• **Assignment**: Report each line of the entries that contains the word "orange", copied in full.

• **Available records**:
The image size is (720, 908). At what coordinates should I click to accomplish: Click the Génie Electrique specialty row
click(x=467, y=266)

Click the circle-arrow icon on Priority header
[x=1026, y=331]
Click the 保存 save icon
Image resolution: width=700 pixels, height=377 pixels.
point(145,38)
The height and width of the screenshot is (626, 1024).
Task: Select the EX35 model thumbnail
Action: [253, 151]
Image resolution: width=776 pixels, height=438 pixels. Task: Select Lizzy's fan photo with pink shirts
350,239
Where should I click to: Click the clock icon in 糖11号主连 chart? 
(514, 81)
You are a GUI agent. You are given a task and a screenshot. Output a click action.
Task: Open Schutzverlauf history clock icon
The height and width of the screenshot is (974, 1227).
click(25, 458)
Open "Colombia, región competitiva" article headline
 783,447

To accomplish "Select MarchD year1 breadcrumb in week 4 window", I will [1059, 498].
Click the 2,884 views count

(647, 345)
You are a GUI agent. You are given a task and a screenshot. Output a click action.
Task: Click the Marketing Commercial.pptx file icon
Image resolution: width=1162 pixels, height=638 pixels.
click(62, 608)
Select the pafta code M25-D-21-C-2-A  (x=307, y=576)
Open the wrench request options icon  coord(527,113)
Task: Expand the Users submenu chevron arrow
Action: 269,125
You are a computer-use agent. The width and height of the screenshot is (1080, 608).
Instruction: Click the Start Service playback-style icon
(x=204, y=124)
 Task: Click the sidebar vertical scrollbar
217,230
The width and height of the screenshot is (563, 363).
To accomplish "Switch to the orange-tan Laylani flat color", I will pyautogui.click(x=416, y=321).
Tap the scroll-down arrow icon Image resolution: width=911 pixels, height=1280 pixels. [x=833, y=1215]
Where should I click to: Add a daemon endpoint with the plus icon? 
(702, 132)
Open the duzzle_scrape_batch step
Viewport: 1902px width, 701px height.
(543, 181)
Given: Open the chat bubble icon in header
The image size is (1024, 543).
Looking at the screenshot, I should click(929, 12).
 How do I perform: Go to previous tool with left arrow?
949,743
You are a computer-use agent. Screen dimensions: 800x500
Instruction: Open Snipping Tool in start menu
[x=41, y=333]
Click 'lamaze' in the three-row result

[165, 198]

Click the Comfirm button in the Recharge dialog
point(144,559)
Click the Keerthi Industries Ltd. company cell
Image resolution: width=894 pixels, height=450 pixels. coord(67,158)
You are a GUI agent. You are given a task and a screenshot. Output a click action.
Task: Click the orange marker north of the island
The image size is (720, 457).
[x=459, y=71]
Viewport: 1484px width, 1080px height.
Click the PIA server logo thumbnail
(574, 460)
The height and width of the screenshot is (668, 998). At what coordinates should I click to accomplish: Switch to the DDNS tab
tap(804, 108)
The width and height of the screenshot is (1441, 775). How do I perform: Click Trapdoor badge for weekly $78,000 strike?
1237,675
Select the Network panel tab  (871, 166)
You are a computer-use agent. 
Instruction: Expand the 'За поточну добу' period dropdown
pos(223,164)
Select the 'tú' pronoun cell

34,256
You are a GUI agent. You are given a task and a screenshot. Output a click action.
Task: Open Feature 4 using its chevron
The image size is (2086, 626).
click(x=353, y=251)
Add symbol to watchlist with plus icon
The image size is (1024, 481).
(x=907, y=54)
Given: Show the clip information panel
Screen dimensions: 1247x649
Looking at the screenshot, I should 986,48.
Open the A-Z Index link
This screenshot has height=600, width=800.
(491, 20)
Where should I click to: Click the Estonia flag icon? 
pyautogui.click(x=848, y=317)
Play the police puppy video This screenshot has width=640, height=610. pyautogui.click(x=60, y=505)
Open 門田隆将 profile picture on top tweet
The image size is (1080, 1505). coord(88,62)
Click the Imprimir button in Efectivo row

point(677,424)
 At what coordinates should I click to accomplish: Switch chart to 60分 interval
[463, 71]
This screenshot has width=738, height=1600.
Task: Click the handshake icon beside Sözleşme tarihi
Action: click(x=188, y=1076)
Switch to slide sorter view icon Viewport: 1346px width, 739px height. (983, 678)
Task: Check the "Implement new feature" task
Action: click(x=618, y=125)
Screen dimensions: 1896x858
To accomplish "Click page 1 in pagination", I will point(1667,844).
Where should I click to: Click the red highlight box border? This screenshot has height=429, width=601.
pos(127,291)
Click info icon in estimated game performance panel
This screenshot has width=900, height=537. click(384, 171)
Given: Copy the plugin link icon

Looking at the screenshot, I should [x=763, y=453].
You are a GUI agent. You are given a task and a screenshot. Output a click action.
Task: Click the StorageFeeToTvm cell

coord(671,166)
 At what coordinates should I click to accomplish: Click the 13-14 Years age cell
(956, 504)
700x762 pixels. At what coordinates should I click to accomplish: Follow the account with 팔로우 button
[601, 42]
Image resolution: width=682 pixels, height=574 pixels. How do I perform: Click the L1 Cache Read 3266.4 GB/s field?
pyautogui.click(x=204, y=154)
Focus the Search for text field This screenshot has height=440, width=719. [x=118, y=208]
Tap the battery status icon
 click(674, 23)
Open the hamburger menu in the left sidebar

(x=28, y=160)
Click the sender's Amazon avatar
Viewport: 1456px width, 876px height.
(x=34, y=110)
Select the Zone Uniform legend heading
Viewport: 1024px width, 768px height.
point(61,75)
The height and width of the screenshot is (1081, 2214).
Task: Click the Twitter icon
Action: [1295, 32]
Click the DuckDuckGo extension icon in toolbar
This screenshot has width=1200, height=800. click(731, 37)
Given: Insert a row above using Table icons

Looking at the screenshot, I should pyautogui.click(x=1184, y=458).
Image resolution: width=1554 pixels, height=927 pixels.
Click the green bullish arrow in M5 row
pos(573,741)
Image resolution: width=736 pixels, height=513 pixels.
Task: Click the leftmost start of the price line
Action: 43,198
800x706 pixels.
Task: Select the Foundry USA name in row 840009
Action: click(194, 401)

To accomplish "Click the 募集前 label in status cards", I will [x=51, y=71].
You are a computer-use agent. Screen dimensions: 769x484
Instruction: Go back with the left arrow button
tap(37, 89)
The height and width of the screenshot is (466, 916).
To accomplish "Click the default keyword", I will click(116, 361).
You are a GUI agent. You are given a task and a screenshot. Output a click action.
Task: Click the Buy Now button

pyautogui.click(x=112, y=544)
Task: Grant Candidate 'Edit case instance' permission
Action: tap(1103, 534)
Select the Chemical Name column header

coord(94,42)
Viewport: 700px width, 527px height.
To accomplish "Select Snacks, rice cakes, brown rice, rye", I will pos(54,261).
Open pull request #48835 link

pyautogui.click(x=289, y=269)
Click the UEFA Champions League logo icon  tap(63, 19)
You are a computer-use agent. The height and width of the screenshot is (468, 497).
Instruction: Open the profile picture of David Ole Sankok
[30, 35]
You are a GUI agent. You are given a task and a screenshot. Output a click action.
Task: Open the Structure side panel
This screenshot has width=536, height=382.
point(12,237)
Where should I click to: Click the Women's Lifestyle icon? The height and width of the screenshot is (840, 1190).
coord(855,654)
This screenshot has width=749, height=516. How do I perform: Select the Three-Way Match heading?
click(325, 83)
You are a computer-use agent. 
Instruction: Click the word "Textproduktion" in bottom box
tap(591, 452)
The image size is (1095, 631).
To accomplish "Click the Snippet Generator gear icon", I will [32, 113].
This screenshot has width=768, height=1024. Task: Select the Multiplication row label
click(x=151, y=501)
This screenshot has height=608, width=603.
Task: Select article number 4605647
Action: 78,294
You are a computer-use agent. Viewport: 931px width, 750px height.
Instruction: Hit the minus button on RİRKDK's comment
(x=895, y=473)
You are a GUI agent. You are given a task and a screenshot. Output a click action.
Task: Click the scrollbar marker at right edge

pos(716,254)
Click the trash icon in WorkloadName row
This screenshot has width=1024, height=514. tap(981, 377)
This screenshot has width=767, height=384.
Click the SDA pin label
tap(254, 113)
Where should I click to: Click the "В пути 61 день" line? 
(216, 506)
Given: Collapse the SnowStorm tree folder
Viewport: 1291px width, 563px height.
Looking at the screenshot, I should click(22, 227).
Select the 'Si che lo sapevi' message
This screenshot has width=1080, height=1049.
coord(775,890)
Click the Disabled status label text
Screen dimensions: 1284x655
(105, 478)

• **Exercise result**:
To accomplish "Switch to the orange-tan Laylani flat color", I will pyautogui.click(x=416, y=321).
Task: Click the orange marker north of the island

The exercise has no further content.